In chapter 3, the nanowrinkle as well as hierarchical nano/microwrinkle patterns on a PDMS substrate were developed by the strain responsive wrinkling method. The effect of the UV/O exposure time and the stretching rate of the PDMS substrate on the wavelength and the amplitude of the wrinkle patterns were investigated. Furthermore, we examined the human aortic smooth muscle cell (HASMCs) alignment on the topographical patterned surface, and found that more than 80% of the HASMCs were cultured and aligned well along with the hierarchical nano/microwrinkle rather than the nanowrinkle pattern.
In chapter 4, isotropic circular microfluidic channels were combined with the microwrinkle patterns to form an in vivo-like circumferential smooth muscle cell alignment. To construct a biomimetic smooth muscle cell layer which is aligned perpendicular to the axis of blood vessel, the orthogonally microwrinkle patterns are generated inside the half-circular microchannel by a strain responsive wrinkling method and the HASMCs are cultured circumferentially inside the channels with high alignment. A circumferential alignment of HASMC means that the creation of an in vivo-like 3D smooth muscle cell layer in the circular microfluidic channel which can provide a bioassay platforms for in-depth study of HASMC biology and vascular function.

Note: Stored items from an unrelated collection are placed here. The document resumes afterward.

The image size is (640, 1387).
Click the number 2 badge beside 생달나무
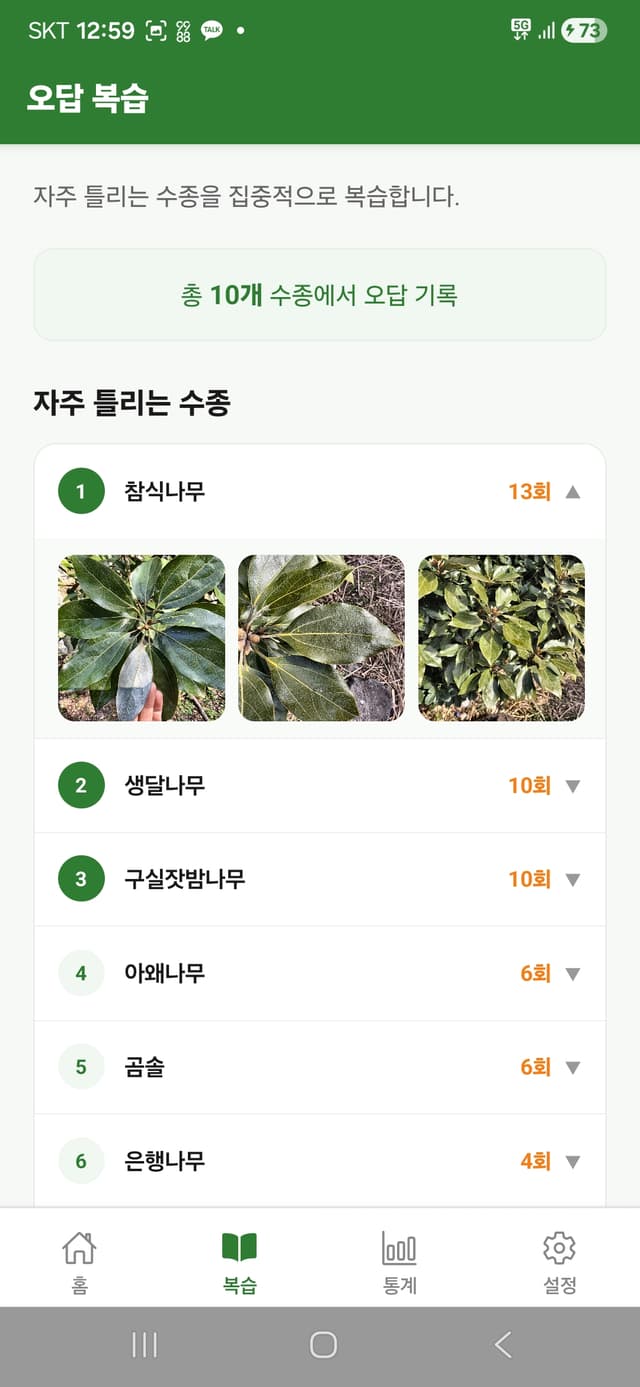tap(80, 786)
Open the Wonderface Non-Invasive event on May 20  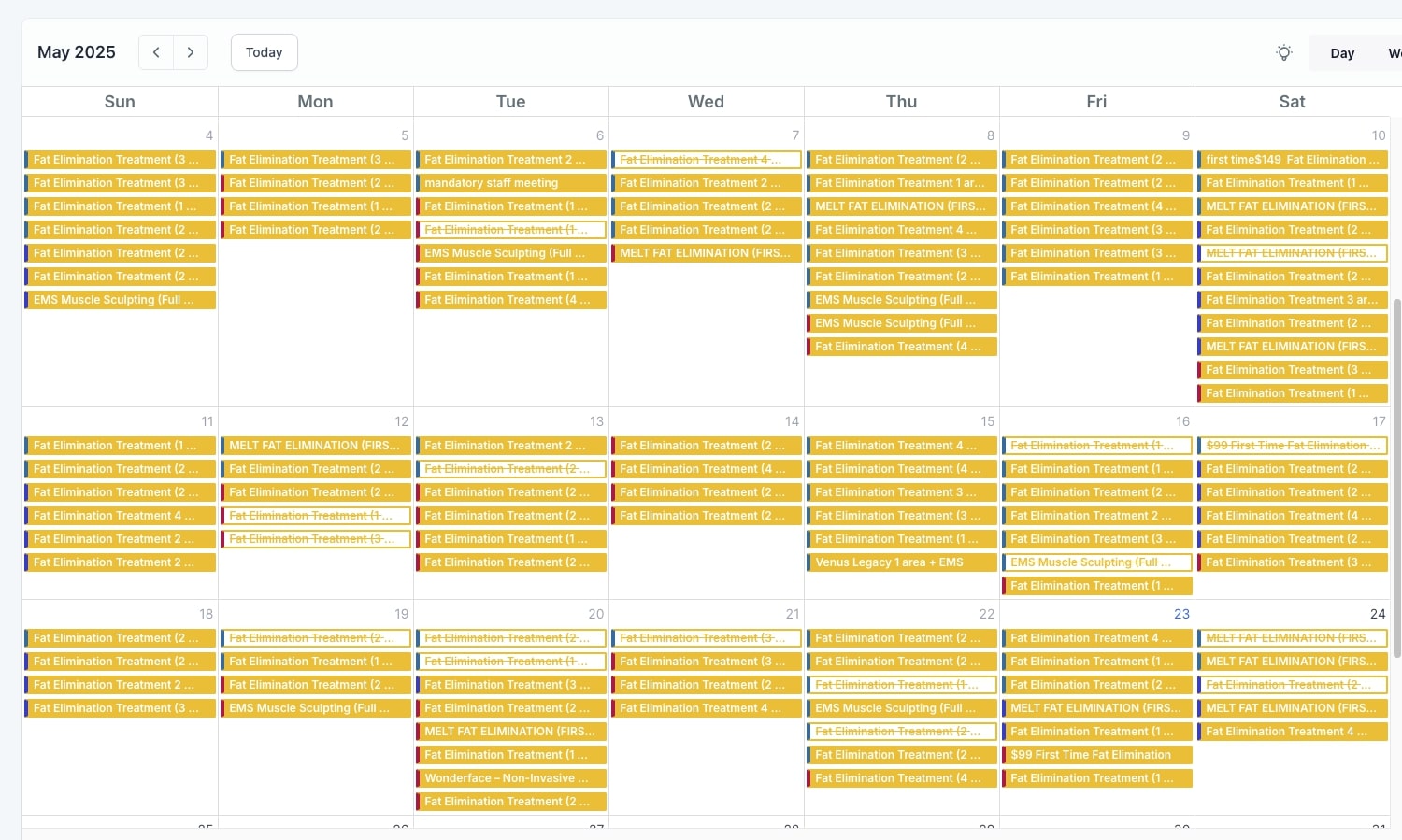click(510, 777)
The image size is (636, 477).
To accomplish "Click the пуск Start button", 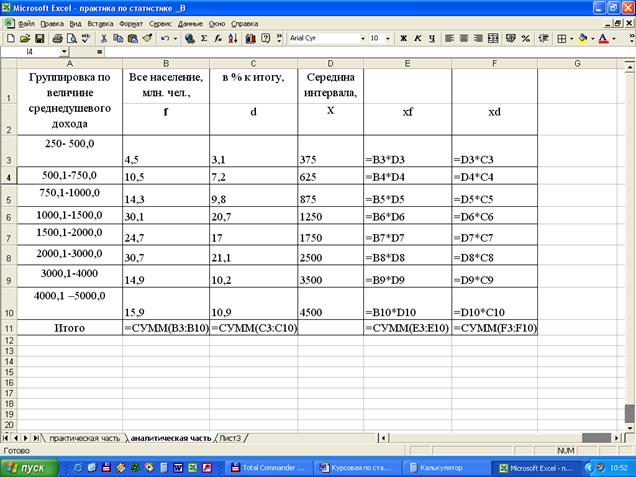I will point(30,467).
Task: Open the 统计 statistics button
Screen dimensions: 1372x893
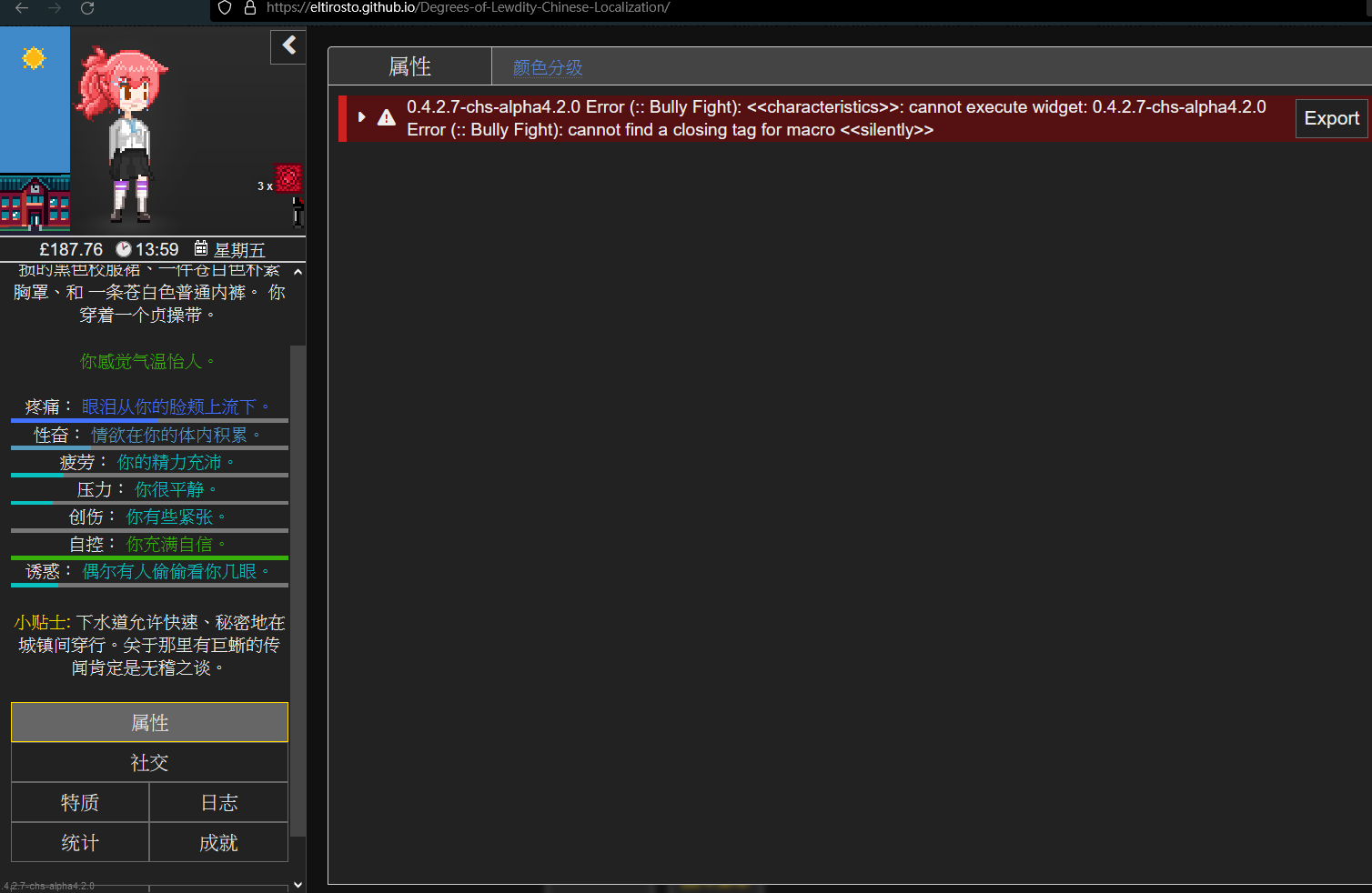Action: (79, 842)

Bioenergy which uses biological sources such as biomass for producing fuel has been considered promising. C. reinhardtii is the most widely used strain as a source of bioenergy such as hydrogen and biodiesel. To obtain such a superlative microalgae, many biologists prepared genetically engineered C. reinhardtii libraries, and screened them to isolate a promising strain. However, the conventional process for genetic modification including electroporation or a bead beating method suffers from low efficiency, and the strain selection based on the solid phase agar plating needs a prolonged time. In particular, the agar plated colony formation requires more than 2 months depending on the microalgal strain, which could be a bottleneck for development of biomass based energy production. Since the whole process is carried out on the solid phase agar plate, the diffusion rate of nutrient and antibiotics to the cells was very limited, resulting in low efficiency for isolating genetically modified C. reinhardtii. To substitute the conventional process of agar plating colony formation and retrieval, the microdevice which can handle single cells should be required. To address this issue, I, first, developed a large-area 3D hemispherical perforated isotropic microwell structure for a single bead based bioassay in chapter 5. Such a unique microstructure enables us to perform the rapid and stable localization of the beads at the single bead level and the facile manipulation of the bead capture and retrieval with high speed and efficiency. The streptavidin-coated microbead capture was achieved with almost 100 % yield within 1 min, and all the beads were retrieved in 10 sec. To demonstrate the proof-of-concept of the aptamer screening on the proposed bead microarray, lysozyme or thrombin binding aptamer labelled microbeads were trapped, the in situ fluorescence signal of the bead array was monitored after aptamer-target protein interaction, the protein-aptamer conjugated microbeads were recovered, and the aptamer was isolated for matrix assisted laser desorption/ionization time-of-flight mass spectrometry analysis to confirm the identity of the aptamer.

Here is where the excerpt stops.